In 2019, Mr Xi noted that the only force that can defeat China is not the US but China itself.
With complex factional dynamics as well as intra-princeling disagreement, the present pendulum is likely to overshoot again towards tighter party control, distributive policies, and increasingly severe suppression of market forces.
Future trends: Towards Leninist Confucianism
Contrary to some Western analysts’ assessment, China’s communist party is highly adaptable and pragmatic. In 1921, it started out as a group of ultra-orthodox Marxists who looked to the industrial proletariat to lead the revolution. Yet during the Long March in 1935, it morphed into a Maoist rural-based party that focused on fomenting a peasant rebellion. After 1949, it then metamorphosed into a ruling party dominated by a personality cult built around Mao. With Deng in 1978, it repudiated the Maoist class struggle model to focus on economic development. Under Jiang Zemin in 2001, it redrafted the party Constitution to admit capitalists previously persecuted by Mao.
The US-based Edelman Trust surveys show that the Chinese government is highly trusted by the people with a 90 per cent rating, compared with 56 per cent for Germany, 53 per cent for the United States and 40 per cent for Japan. Similarly, detailed surveys by the Kennedy School at Harvard indicate rising citizen satisfaction with the government.
This is in line with my personal observations on my travels across China. Mr Xi’s anti-corruption, anti-poverty campaign has proved to be extremely popular among the lower- and middle-income groups, especially in the central and western regions.
The century of humiliation has inflicted a deep wound on the collective psyche of China. It resulted in a very strong sense of collective inferiority complex. The scars are still very raw. On the other hand, pride in the glory of 4,000 years of civilisation and recent spectacular economic achievements have also boosted a collective superiority complex. Hence the violent swings between aggressive “wolf-warrior diplomacy” and the “irrational worship of the West’. China has yet to achieve a collective psychological equilibrium.

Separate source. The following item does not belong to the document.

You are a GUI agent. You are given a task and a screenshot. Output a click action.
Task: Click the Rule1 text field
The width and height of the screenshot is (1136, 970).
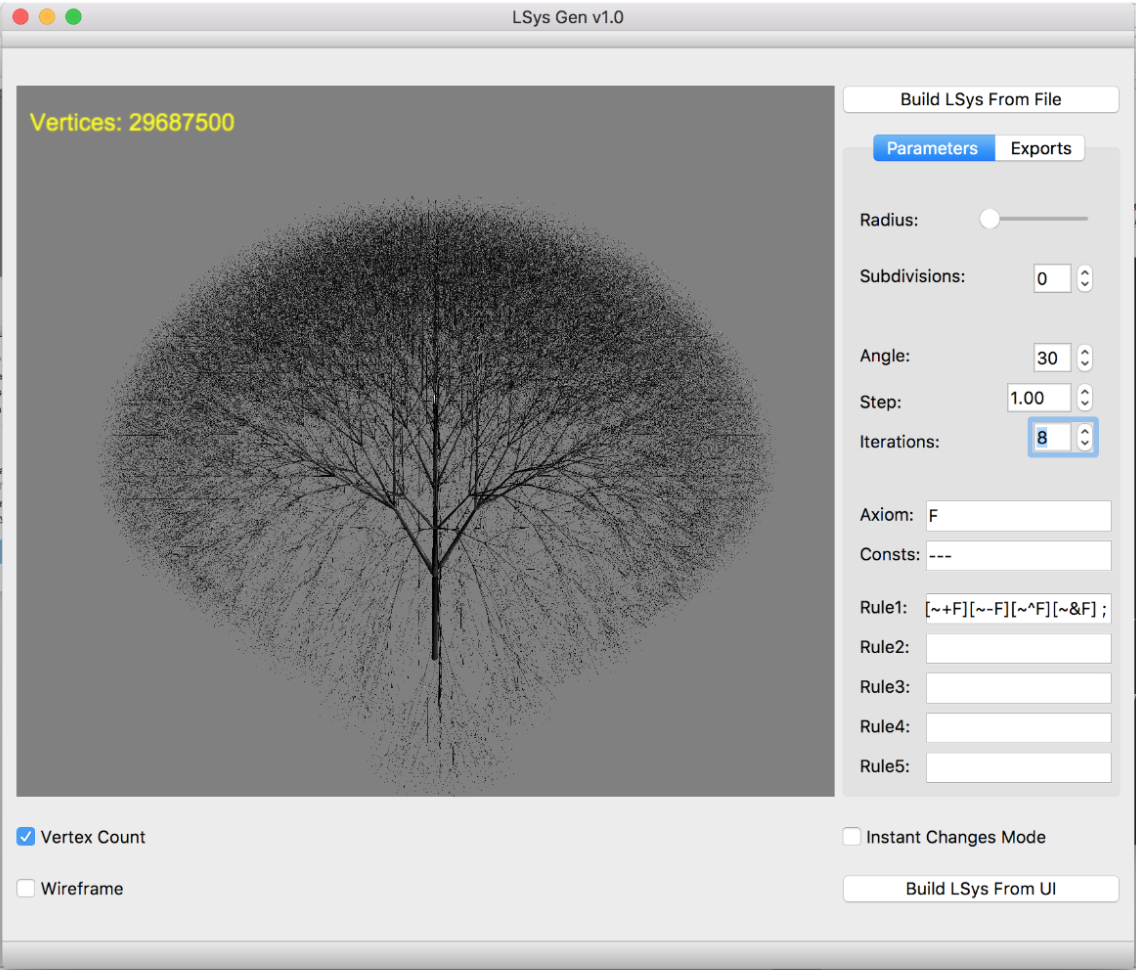pyautogui.click(x=1018, y=608)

It’s compounded by a streak of unforgiving vengefulness that lurks within a dark corner of the collective Chinese psyche. It has the potential to destabilise China’s relationship with the outside world if it is not restrained.
The recent increasingly strong emphasis on the 2035 development blueprint rather than the traditional 14th five-year plan (2021-25) indicates that Mr Xi could be preparing for a longer time horizon in power.
The rise of the nanny interventionist state under him could be interpreted as the steady Confucianisation of Marxism. Traditional Confucianism was an important factor in China’s reform success as it has no quarrel with the materialism of capitalism.
If the past swing is any guide, the post-Xi era could witness a swing back to greater emphasis on market efficiency, against tight party control and strong authoritarianism. Responding to domestic and international conditions, it could gradually evolve into a softer authoritarianism. One might even be able to get a seat eating at the restaurant serving Mao’s favourite fatty pork again.
Mao reminisced in one of his flowery poems that the yellow river embodied the soul of China. From the roaring turbulence of its beginnings in the Qinghai and Gansu mountains, it eventually settles into a steady flow in Shandong plain. China, like the yellow river, will continue to meander in its own pace and historical time.
• Tan Kong Yam is an economist at the Nanyang Technological University and China strategist at APS Asset Management.